The Boston Bruins claimed their first Stanley Cup in Montreal on a Saturday night in March 1929, sweeping aside the mighty Canadiens. Back home, a crowd of 3,000 met the team’s train at North Station.
Then again, the series with Montreal was only a semi-final. Any doubts to their hold on the trophy were put to rest six days later, when the Bruins definitively won the Cup, conquering the Rangers in New York.
Two Stanley Cups in a week? It’s complicated. And it’s not something that is reflected in the records, either: Those distinctly show that the Bruins have won six championships (so far), not seven.
And yet 90 years before the Bruins were attempting to win this year’s Cup finals and extend a run of Boston-area pro sports dominance, a brief confusion in the hockey continuum seemed to present the Bruins, at least by some accounts, with the opportunity for a one-of-a-kind Stanley Cup double.

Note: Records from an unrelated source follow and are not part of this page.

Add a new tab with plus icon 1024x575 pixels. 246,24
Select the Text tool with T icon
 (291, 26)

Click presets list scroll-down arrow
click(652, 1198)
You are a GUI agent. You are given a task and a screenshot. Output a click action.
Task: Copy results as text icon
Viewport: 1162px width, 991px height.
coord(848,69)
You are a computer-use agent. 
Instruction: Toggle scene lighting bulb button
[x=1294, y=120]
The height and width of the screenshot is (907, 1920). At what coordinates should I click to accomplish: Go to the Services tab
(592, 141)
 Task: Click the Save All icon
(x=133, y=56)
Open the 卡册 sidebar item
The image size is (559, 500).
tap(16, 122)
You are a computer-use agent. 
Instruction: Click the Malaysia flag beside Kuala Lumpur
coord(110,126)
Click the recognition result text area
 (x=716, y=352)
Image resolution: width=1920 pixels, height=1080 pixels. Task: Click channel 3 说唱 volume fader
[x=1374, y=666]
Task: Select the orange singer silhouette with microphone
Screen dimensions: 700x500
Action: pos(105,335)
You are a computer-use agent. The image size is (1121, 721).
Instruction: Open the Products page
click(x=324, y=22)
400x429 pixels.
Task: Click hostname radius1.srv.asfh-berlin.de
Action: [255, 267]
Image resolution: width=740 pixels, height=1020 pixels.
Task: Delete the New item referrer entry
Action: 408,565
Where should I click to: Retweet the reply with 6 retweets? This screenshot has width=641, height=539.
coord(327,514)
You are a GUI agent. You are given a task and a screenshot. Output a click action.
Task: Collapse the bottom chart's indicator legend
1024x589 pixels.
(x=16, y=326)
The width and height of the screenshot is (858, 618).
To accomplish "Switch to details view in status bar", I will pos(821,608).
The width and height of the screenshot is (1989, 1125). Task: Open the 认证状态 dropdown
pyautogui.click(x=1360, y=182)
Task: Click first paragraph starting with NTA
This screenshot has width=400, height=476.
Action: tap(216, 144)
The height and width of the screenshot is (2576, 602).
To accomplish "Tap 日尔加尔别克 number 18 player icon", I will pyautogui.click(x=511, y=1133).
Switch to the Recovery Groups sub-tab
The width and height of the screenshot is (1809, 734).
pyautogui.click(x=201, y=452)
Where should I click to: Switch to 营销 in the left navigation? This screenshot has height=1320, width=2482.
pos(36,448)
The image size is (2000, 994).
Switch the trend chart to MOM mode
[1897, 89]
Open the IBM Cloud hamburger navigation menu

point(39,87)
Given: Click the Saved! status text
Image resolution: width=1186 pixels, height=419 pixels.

The 1928-29 season was a banner year for the 12-year-old N.H.L. From just four teams in the 1923-24 season, the league had spread to 10 cities, six in the United States. Overall attendance was up by 22 percent from the previous season, with the Bruins rated the biggest draw.
They were the first American team to join the N.H.L., bankrolled by the grocery magnate Charles Adams. His first hire in 1924 was Art Ross, a 38-year-old Montrealer with a reputation as a genius of hockey strategy and innovation who had also won two Stanley Cups earlier as a player.
First awarded in 1893 by Lord Stanley, Canada’s governor-general, hockey’s most coveted prize was, originally, a challenge cup intended to reward the best Canadian team, regardless of league.
From 1918 on, however, the Stanley Cup finals pitted the champion of the new N.H.L. against the best team from western Canada. That arrangement lasted through 1926, after which only N.H.L. teams played for the Cup.
Still, in 1927, N.H.L. President Frank Calder believed (so he said) in the Cup’s original mandate, and that any serious challenger deemed worthy by the trustees should be allowed to play for it. He told an Ottawa audience that he favored a competition beyond the N.H.L. schedule, whereby any team in North America, amateur or professional, might take a run at the championship.
In the spring of 1928, the Bruins and the Canadiens ended up atop their respective regular-season divisions, the American and Canadian. But both teams faltered on the road to the finals, allowing the Rangers to take the Cup.
Come September 1928, Calder and N.H.L.’s governors prepared for the new season by revamping the playoff system. To ensure that at least one top-performing team made it to the finals, the new format saw divisional leaders granted byes to a semifinal that would send one of them on to vie for the Cup against the team that survived a two-round playoff among the best of the rest. The purported architect of this new ordering? Boston’s Ross.
Six months later, at the end of the N.H.L.’s 44-game regular season, Boston and Montreal had once again finished first in their divisions. The Bruins lined up eight future Hall-of-Famers that year, including the superstar defenseman Eddie Shore, the rookie goaltender Tiny Thompson, and forwards Cooney Weiland and Dit Clapper.
When the Bruins prevailed in their series against Montreal, a headline in The Boston Globe declared them “Winners of the Historic Stanley Cup.” A careful explanation followed: because this was a battle of divisional champs, the sacred trophy was indeed won. Then the competition would enter its “challenge phase,” with the new champions defending their claim against the winner of the other semifinal.
No Canadian newspaper seems to have reported any of this, despite The Globe’s assertion that the ruling was Frank Calder’s own. Within a few days, the newspaper changed key: maybe the Bruins hadn’t “gained actual possession” of Canada’s Cup, but it was absolutely “theirs theoretically.”
The confusion didn’t last long: Against the defending champion Rangers, in the first finals with no Canadian team, Boston took the best-of-three final series in a brisk sweep.
Training home again, this time from New York, the Bruins pulled into Boston’s South Station. But it was early Saturday morning, and no throng awaited the actual champions.
The Bruins took hold of the coveted Cup three days later at a banquet at the Copley Plaza Hotel.
Canada remained calm. One Vancouver newspaper, The Province, ran a single-sentence editorial on the nation’s behalf, writing, “Players imported from Canada won the Stanley Cup for Boston.”